● **提示された文章**

.....

数年前から、プロセスエコノミーという言葉が聞こえてくるようになった。

商品や制作物といったアウトプットだけではなく、それらを生み出す過程(プロセス)自体が収益をもたらすという考え方らしい。

確かに、制作物を創造していく過程をオンラインサロンなどで公開したり、オーディション番組などでアイドル輩出までの行程を放送していたり、と身近なところでも目にすることが増えた手法。
賛同したり同調したりすれば、その視聴者やファンは応援を「課金」という形で表すことができる仕組み。

私は公立校で働く教職者なので、「収益」とか「課金」て言葉はこれまで正直あまりピンと来なかった。
だから自分にはそんなに関係が深いものではないという捉え方をしていた、このプロセスエコノミー。

ここ1年、仕事における自分の熱のかけ方や方向性の微調整をしていたところ。
そんな中、ある気づきを機に、もしかしてプロセスエコノミーって、教育カテゴリーでも十分生きてくる概念なんじゃないかって思い始めた。

ここで、プロセスエコノミーの考え方を「学校」に落とし込んでみる。

私が考えた在り方は「二重構造」。

【構造の一重目】
クラスの生徒たちは、担任の私が、
・どんな指導をしていくのか
・どういうクラスを創っていくのか
を間近で見ている。

その指導観に賛同した生徒たち。
担任の思いを汲み、より良い学校生活が送れるように、または進路実現に向けて学業に打ち込めるように、同じ針路をとる。
担任が示すプロセスに生徒が「乗る」イメージ。

【構造の二重目】
上記の内側を覆う外側のプロセスエコノミーは、創り上げられていくクラスを外から見ている外野が、「頑張ってるな」と応援してくれる。
学校におけるステークホルダーは複数あるが、ここでいう「外野」は、当該クラスの保護者だけでなく、本来は身内である校内の職員たちも該当する。気持ちやサポートという形で応援を受けるイメージ。

当然、このプロセスエコノミーにて利益は可視化できない。形にできない無形利益がどのくらい価値があるのかは、人それぞれ物差しが違う以上、測れないもの。

.....

● **提供データ**
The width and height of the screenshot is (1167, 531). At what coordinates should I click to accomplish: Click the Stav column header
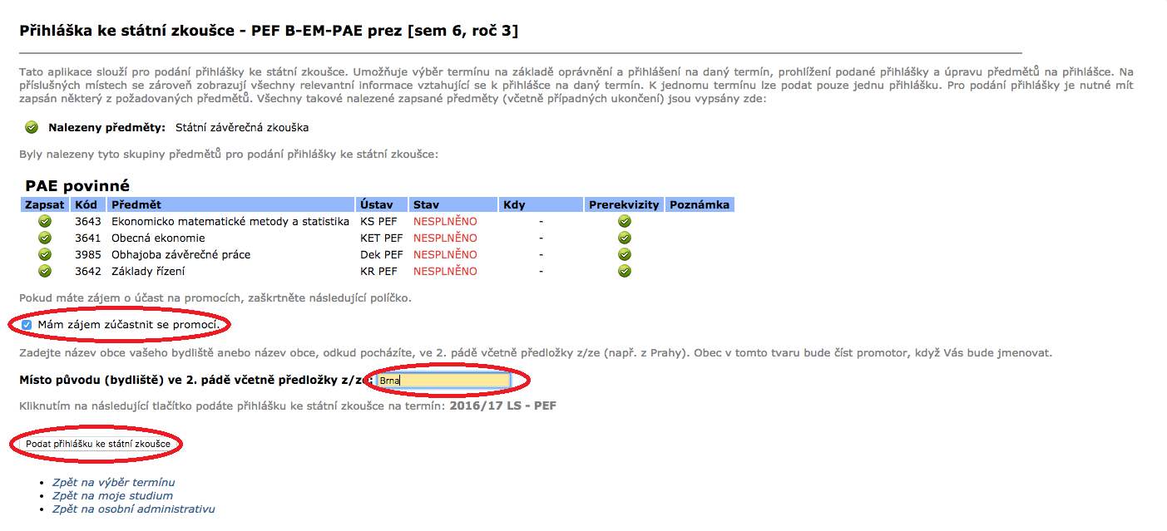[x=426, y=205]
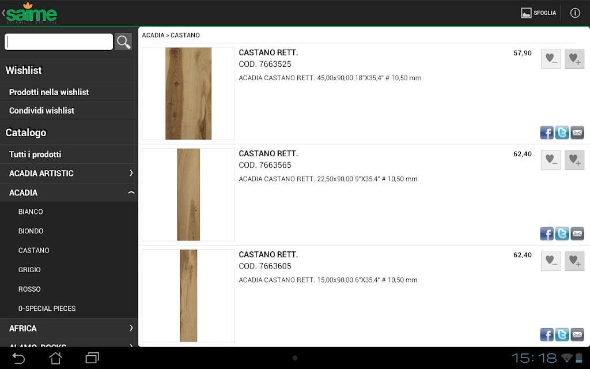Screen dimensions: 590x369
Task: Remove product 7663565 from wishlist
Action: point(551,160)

.....

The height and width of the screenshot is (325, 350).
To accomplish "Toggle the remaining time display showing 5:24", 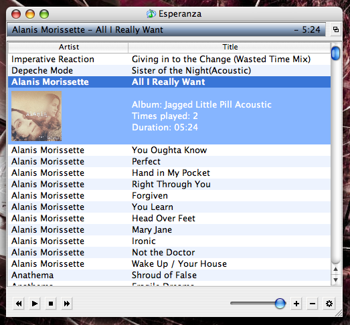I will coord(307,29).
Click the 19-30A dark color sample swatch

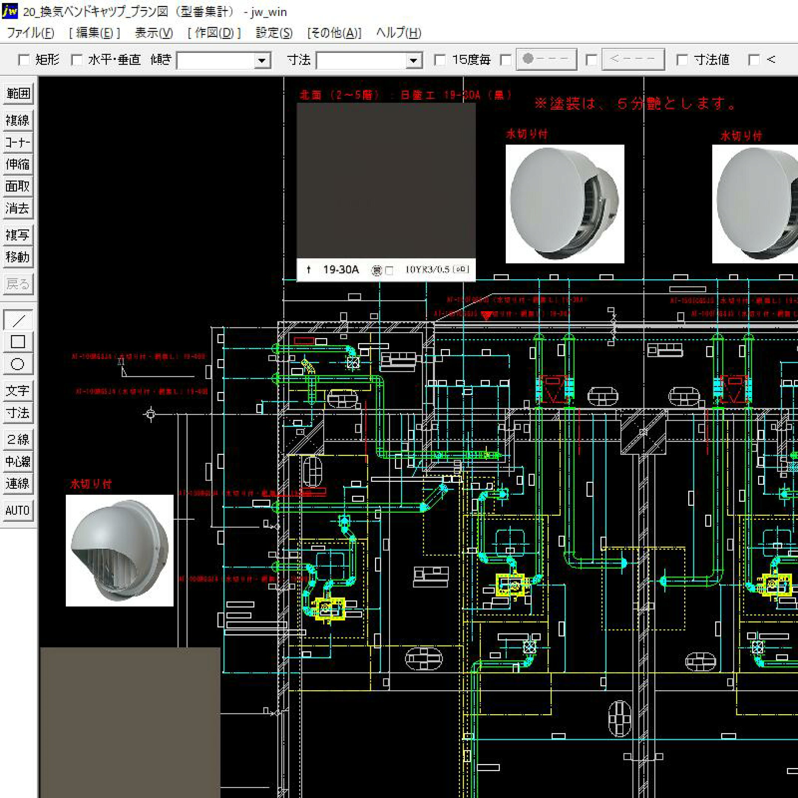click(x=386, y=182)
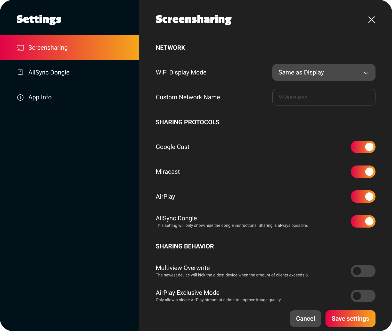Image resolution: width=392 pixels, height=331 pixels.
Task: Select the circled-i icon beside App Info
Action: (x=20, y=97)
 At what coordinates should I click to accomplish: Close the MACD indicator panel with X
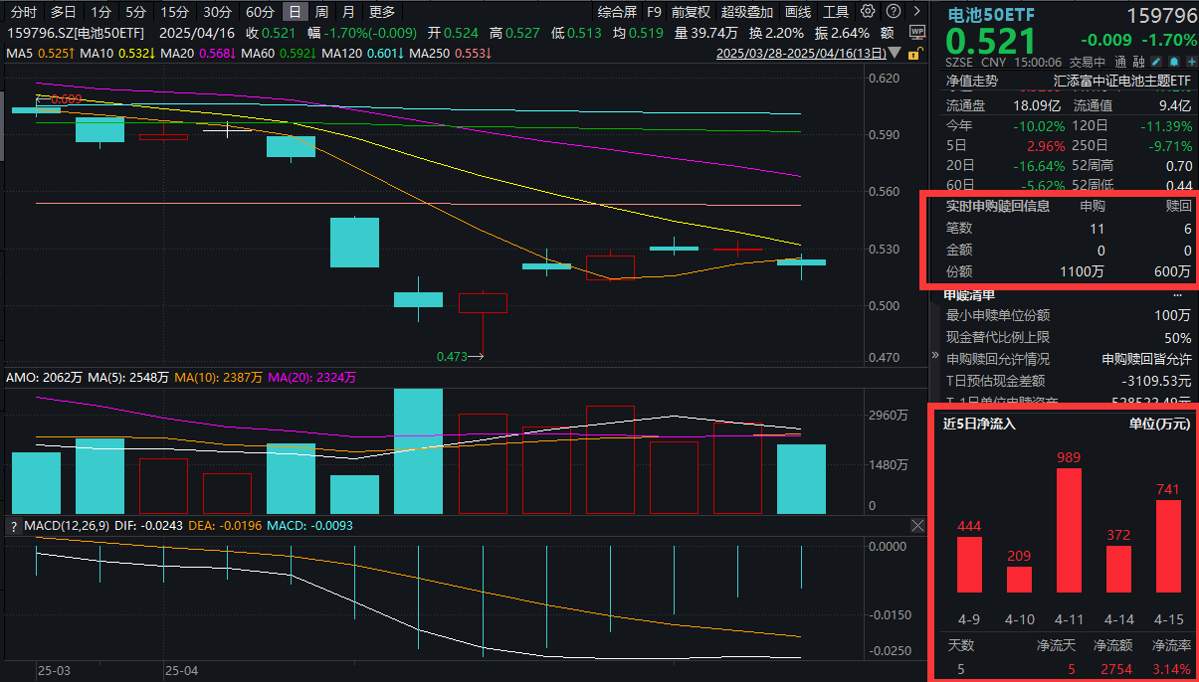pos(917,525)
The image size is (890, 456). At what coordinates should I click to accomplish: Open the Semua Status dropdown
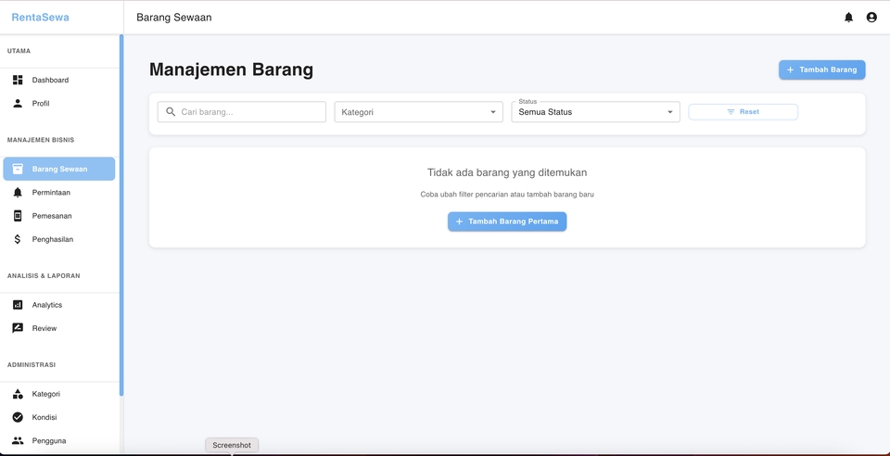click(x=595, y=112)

.....

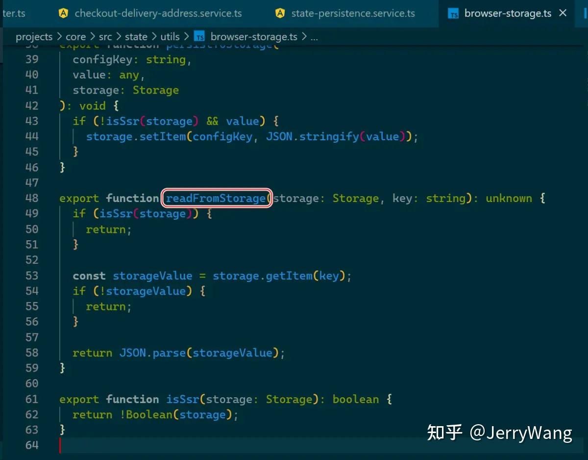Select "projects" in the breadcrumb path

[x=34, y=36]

.....

● **課題内容**
プロセスエコノミーを学校に当てはめて考えた文章を、最後の文のあとから書き継いでください。

● **解答**
けれど、最近の私は自分が身を置く領域で「収益」を感じ取っている。自分に共感した者が、こちらの指導を信用してくれているって意味で。

公立校勤務の教師は、どんな働き方をしても給与に影響がない。
つまり頑張っても頑張らなくても、給料が一定水準で、年功序列にて徐々に上がっていく。
だから、どんなに良いクラス経営をしたとて、どれだけ生徒の進路実現に寄与したとて、もらえるお金は一緒。

その上、世間から教師は「聖職者」という位置付けにされることもある。
その観点で言えば、「金」とか「利益」の言葉を使用すること自体低俗に思われるかもしれないし、常に潔白でいないとっていうプレッシャーがつきまとうかもしれない。

でも、その考え方は古い。
そもそも「金」や「利益」は下世話な話題の代表格ではない(日本ではそう捉えることがかつては多かったけれど)。
今は、生き生き働いてきちんと稼ぐことは、とても大切なことという考え方がデフォルトになってきた。だからこそ、利益を出すことやお金を生み出すことに対して、良い意味で前のめりになることはこの時代を生きることに不可欠であるのでは。

じゃあ、お金に直結しない仕事で利益を生み出すとは?

やはり、ステークホルダーから信頼を得ることだと考える。
学校なら、

・この先生についていきたい
・この先生の考え方が素敵だ
・この先生を信じよう

そう思ってもらえるなら、教師冥利に尽きる。が、そうなるまでは大変。
生徒との初顔合わせから数日でこの状況には絶対にならない。毎日毎日、地味だけど大切な細かいことをやり続けて、ようやくそのチリツモが効果を発揮していく。限りなくゆっくりと。漏斗から流れ出る水より、ずっとずっとスロー。

当然、教師だって人だから、生徒や保護者との相性がある。もちろん、全員からそう思われようとは欲張りな私だって全く思っていない。

しかし最近実施した生徒・保護者からの無記名評価アンケートに、私へ向けて並んだ「親身」の言葉を見ることになった。俗にいう、「利益」が生まれたことを実感した。
下品ではない、ちゃんとした「利益」。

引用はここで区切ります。